His discomfort at having to make small talk over cocktails with strangers who, for the most part, barely understood the game at which he excels helps explain why, in a sporting world filled with noisy stars and deep-pocketed corporate sponsors, chess remains a struggling also-ran.

Many world-class chess players are simply not cut out for the nonstop self-promotion that celebrity culture demands.

Still, while perhaps not the most effusive ambassador for his sport, Caruana was the man to whom chess aficionados and promoters had been looking to help turn the game into mass-market spectator sport at the World Chess Championship, which is set to begin in New York in November.

Those hopes took a big hit on Monday when Caruana, considered America’s best hope for a world championship title in decades, lost his final match in the Moscow tournament, folding to Sergey Karjakin of Russia and missing the chance to advance to the event in New York.

Karjakin will face the reigning champion, Magnus Carlsen of Norway, for the title.

“Didn’t quite work out at the end, but gave it a shot in a tough situation,” Caruana, who entered the match tied for first place with Karjakin, wrote on Twitter shortly after his defeat.

Caruana also used his Twitter post to congratulate Karjakin “on a well deserved victory,” showing the kind of manners that Bobby Fischer, the last American-born player to win the world championship, in 1972, was not known for.

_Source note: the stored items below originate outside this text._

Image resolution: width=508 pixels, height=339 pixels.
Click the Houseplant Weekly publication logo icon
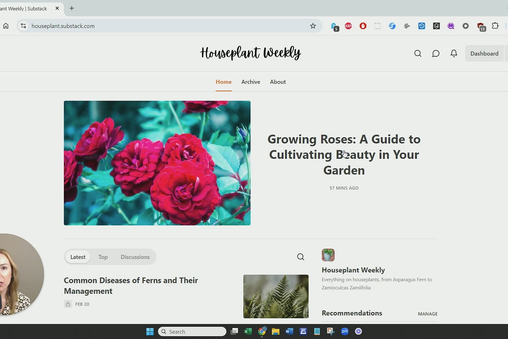(328, 255)
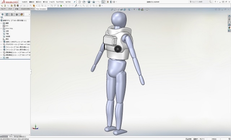Click the Zoom to Fit magnifier in view toolbar
This screenshot has width=231, height=140.
tap(112, 9)
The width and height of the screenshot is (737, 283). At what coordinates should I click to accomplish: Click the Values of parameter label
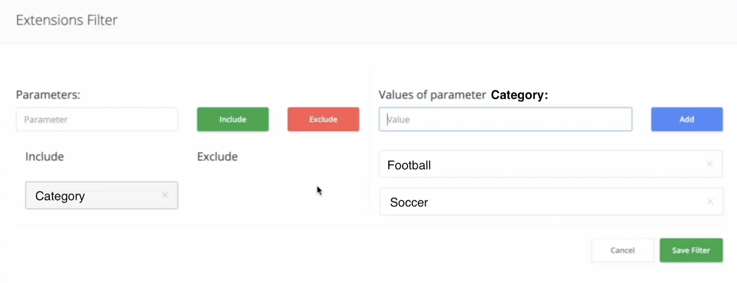[x=432, y=95]
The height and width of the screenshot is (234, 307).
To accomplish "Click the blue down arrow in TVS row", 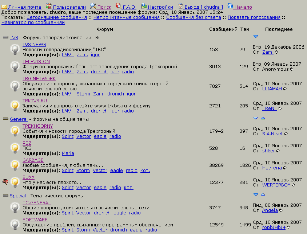I will click(256, 37).
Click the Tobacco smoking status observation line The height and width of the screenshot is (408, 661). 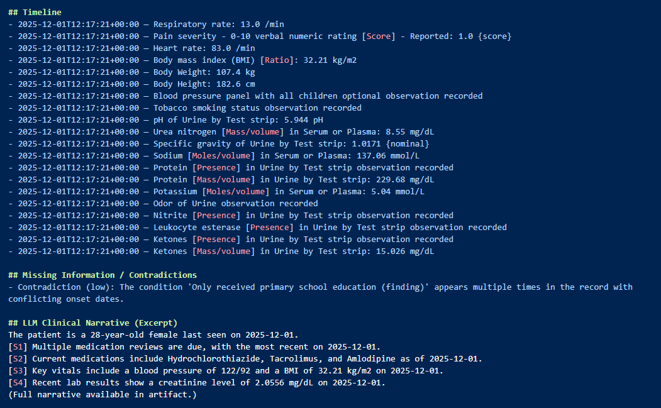257,108
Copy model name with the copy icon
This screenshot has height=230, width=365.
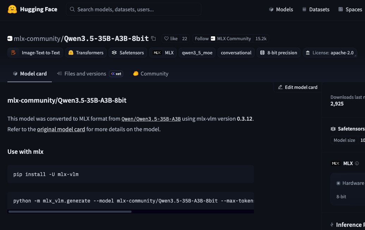click(x=153, y=38)
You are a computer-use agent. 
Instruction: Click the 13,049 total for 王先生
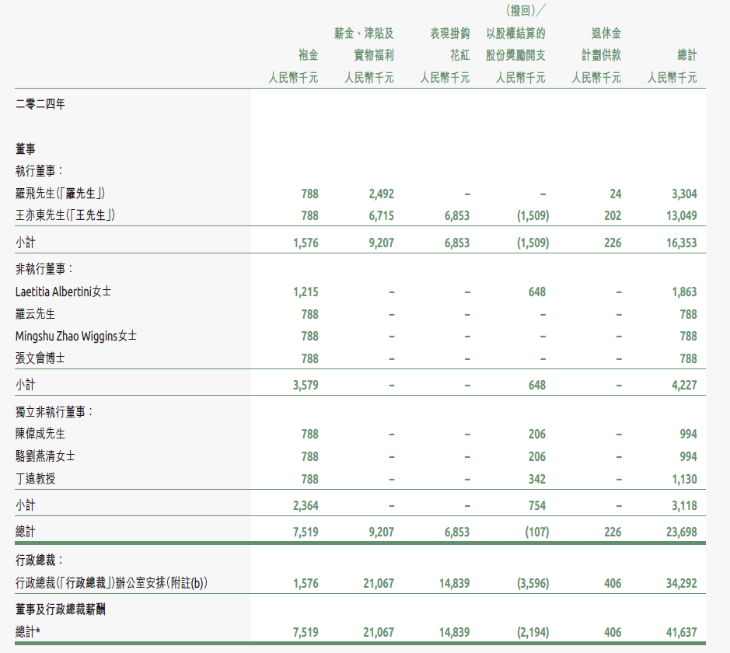tap(681, 215)
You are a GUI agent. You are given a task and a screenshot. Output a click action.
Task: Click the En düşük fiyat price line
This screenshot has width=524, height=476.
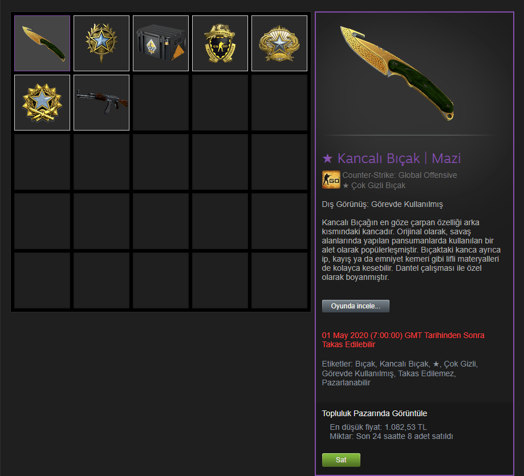click(x=378, y=427)
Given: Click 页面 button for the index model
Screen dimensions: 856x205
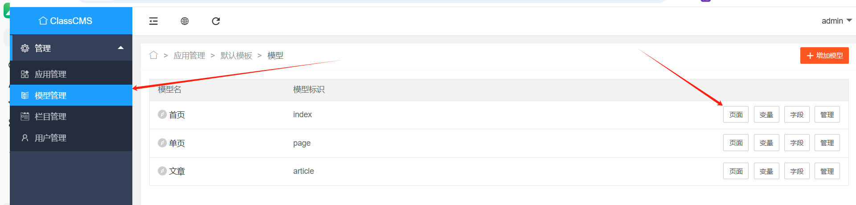Looking at the screenshot, I should click(736, 115).
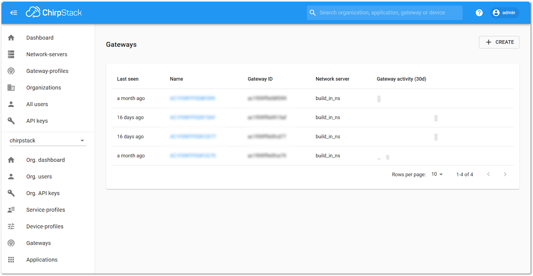Click the Dashboard home icon
The image size is (533, 276).
(11, 38)
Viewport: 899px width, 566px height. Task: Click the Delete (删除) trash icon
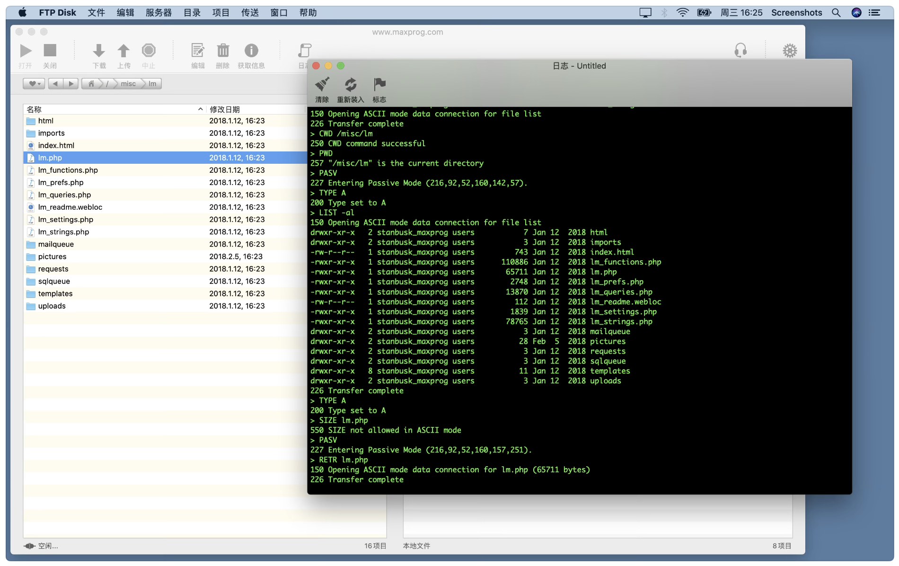tap(223, 51)
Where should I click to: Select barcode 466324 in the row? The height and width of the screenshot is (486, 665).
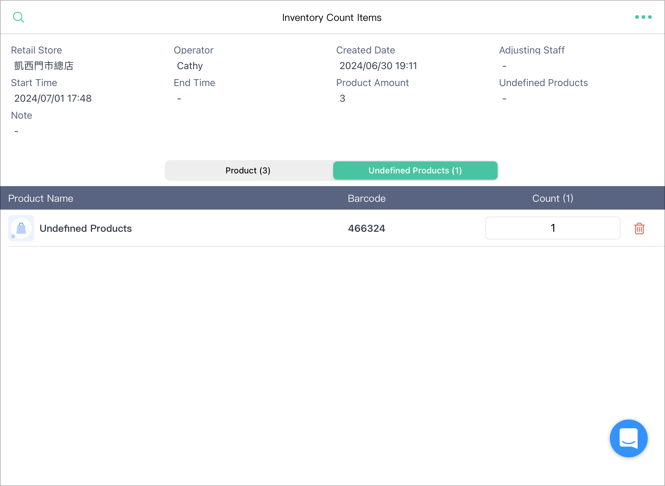pyautogui.click(x=367, y=228)
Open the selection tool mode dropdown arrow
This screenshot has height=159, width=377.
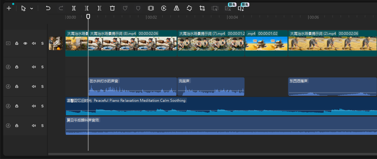(x=32, y=8)
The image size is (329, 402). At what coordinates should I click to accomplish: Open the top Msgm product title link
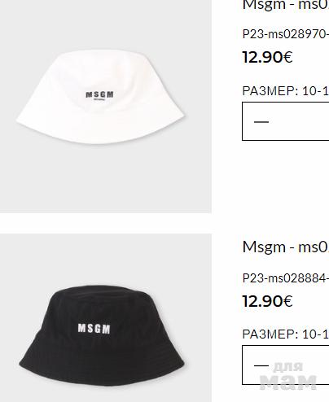click(286, 5)
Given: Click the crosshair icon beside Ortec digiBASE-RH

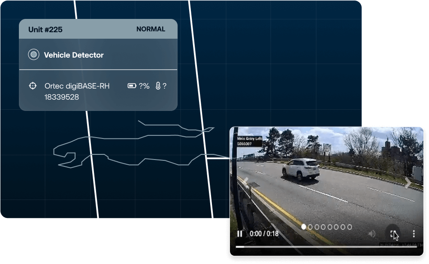Looking at the screenshot, I should (x=33, y=86).
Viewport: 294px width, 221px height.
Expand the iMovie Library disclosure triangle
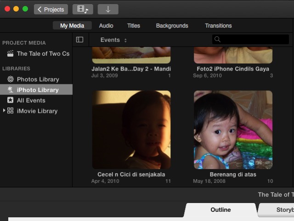4,111
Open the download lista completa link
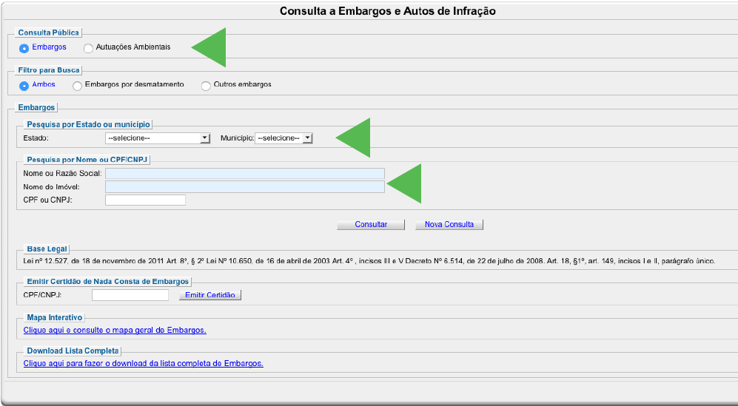The width and height of the screenshot is (738, 406). tap(144, 363)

Chess has come a long way since the days of Fischer, who sulked when he lost, gloated when he won and forfeited his title in 1975 when he declined to defend his crown.

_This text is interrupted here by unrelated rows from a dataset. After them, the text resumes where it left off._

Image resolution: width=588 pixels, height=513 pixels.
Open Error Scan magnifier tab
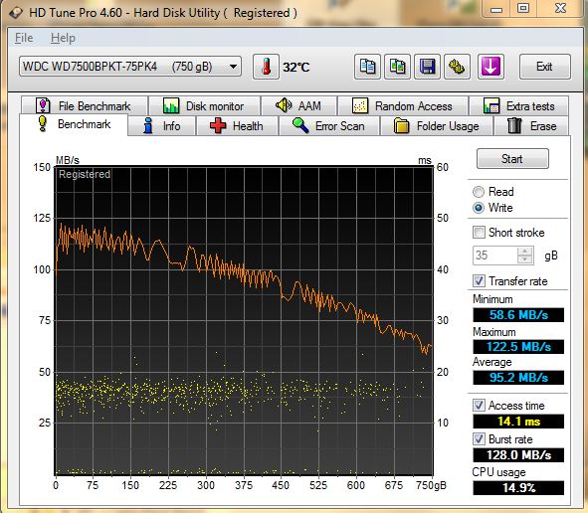point(329,126)
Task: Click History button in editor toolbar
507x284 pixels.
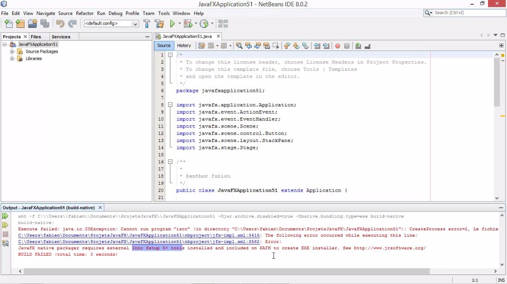Action: [184, 46]
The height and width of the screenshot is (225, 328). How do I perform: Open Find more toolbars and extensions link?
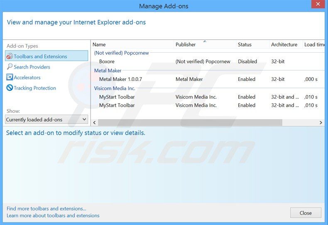(47, 209)
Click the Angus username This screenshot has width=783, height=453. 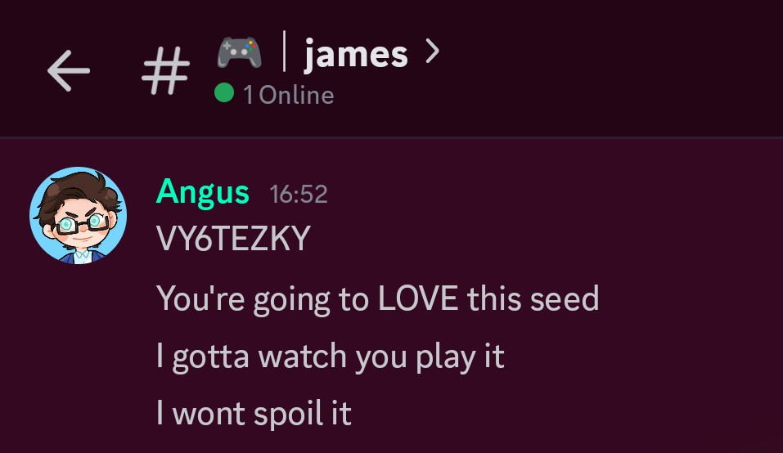coord(202,193)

The economics of chess have also moved on. Fischer’s Cold War showdown with Boris Spassky in 1972 in Reykjavik, Iceland, was preceded by bitter wrangling over money, with Fischer agreeing to play only after he had secured a doubling of the world championship prize fund, initially set at $125,000 (the equivalent of around $700,000 today).

Ilya Merenzon, the chief executive of Agon, which holds the worldwide licensing and marketing rights to a series of tournaments held every two years to decide who is the world’s best player, said the prize fund for this year’s title match in New York would be 2 million euros ($2.2 million).